I want an amplifier, but I see there are lots of different types - what gives?
There are a number of ways of achieving amplification, but lets start with what one actually is and what it's for.
What is one?
If you have a source component of any type (CD Player, Turntable, Tuner, Cassette Deck (really - you've still got one?!), iPod or other compressed music playback device, Audio Server, Reel to Reel (how cool are they even now?) or any other device), you'll most likely want to hear it through a pair of speakers. In order to do that, the signal that comes from your component will be at a line level and so will require amplifying to a level that can be passed to and power a set of speakers. The amplifier will take the line level signal and just as the name suggests - amplify it to the required level. At the same time it will give you control over that signal, allow you to turn up/down the volume, allow you to select different inputs, possibly allow you to change settings such as balance, tone and suchlike. During the process of this the amplifier will also possibly carry out a host of unseen functions to do with phase control, EQ where appropriate, gain control etc. However, we're not interested in the complexed inner working, merely the basics.
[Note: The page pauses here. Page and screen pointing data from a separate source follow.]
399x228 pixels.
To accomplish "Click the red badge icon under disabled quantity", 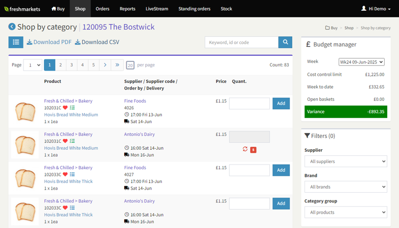I will (x=253, y=150).
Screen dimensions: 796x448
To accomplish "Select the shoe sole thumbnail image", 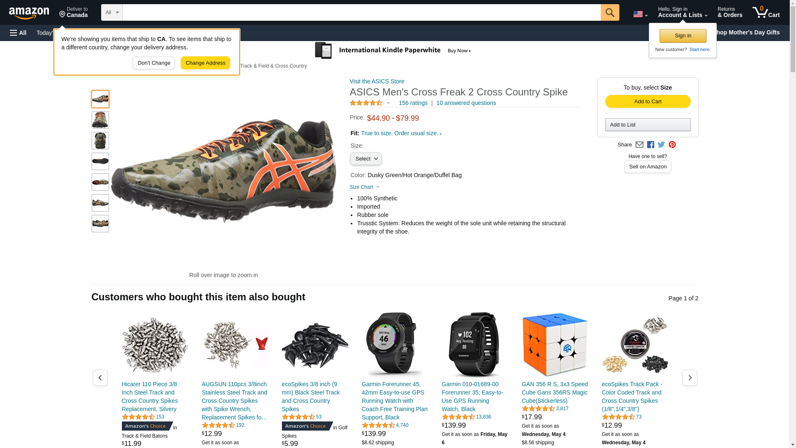I will coord(100,161).
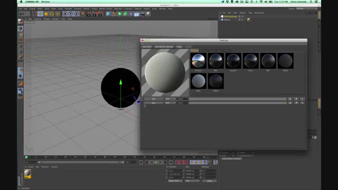Screen dimensions: 338x190
Task: Open the Object (Rel) coordinate dropdown
Action: 175,181
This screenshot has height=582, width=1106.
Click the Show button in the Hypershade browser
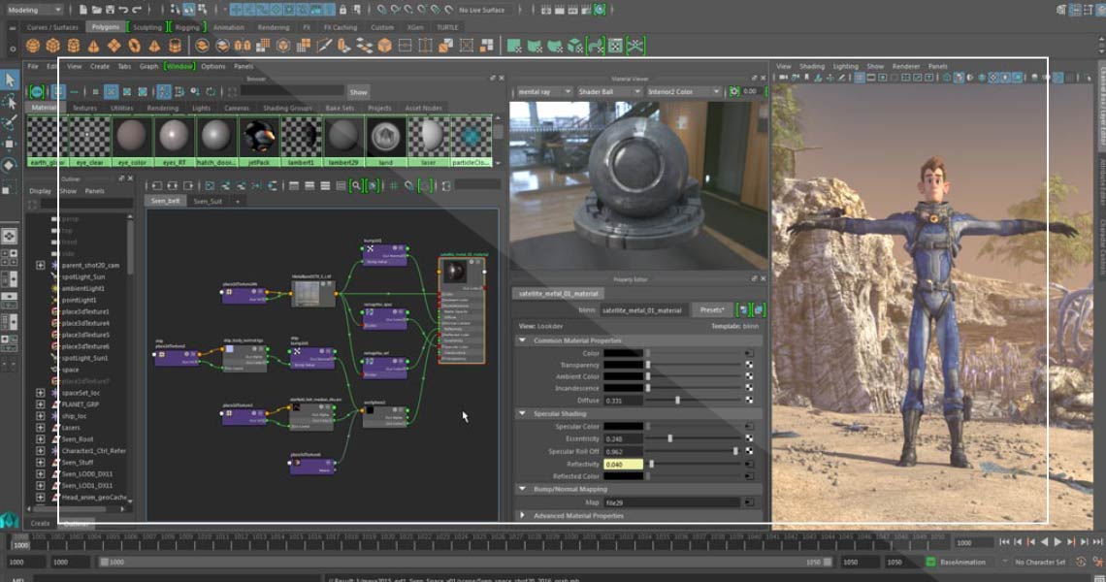tap(357, 90)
We can pretty much split this down into just two categories. 1). You can buy an Integrated amplifier - where in you plug the cables from your source components into the integrated amplifier, you also plug in the speakers to the speaker terminals, and you then switch between these various components you've plugged in and change the volume all from this same unit. or 2). You buy a pair of units. One Pre-amplifier, where you plug in your components and control the volume output and selection which then, via a set of output leads plugs into a separate power amplifier which generally has no buttons, but simply has speaker output terminals on the back.
Which is best?
That's one of those questions that it is almost impossible to answer. You can buy VERY expensive integrated amplifiers and also Incredibly expensive pre and power amplifiers. Generally, you cannot but very cheap pre power amplifiers to the same degree that you can integrated amplifiers. It could also be said that pre power amp combos may be seen as a step up from an integrated amplifier since the manufacturers have spent more time and money developing these components to do the specific jobs they have been intended for. However, there are plenty of very fine integrated amplifiers out there that will easily out perform pre power amplifiers, so this cannot be taken for granted. But it would be fair to say, at the very highest end of Home Audio, most manufacturers aim at pre power combos rather than Integrated. As always, look at what you need to do the job you're after it doing and see what is suitable.
So many versions!
Yes, there certainly is. Transistor amplifiers, Valve amplifiers, Class B, Class D, Pure Class A, Digital Amplifiers (not to be confused with class D), Linear, Single ended, Push pull, Triode, Pentode, Dual Mono, Mono-Bloc. What's the best one to have? There isn't one. Ignore all the claims, use your ears and you can't go wrong. People can be educated to listen out for things like depth, separation and background noise, but once this is done, the only one capable of making the right decision about that which you prefer can be you. No one else has your ears or you tonal listening taste.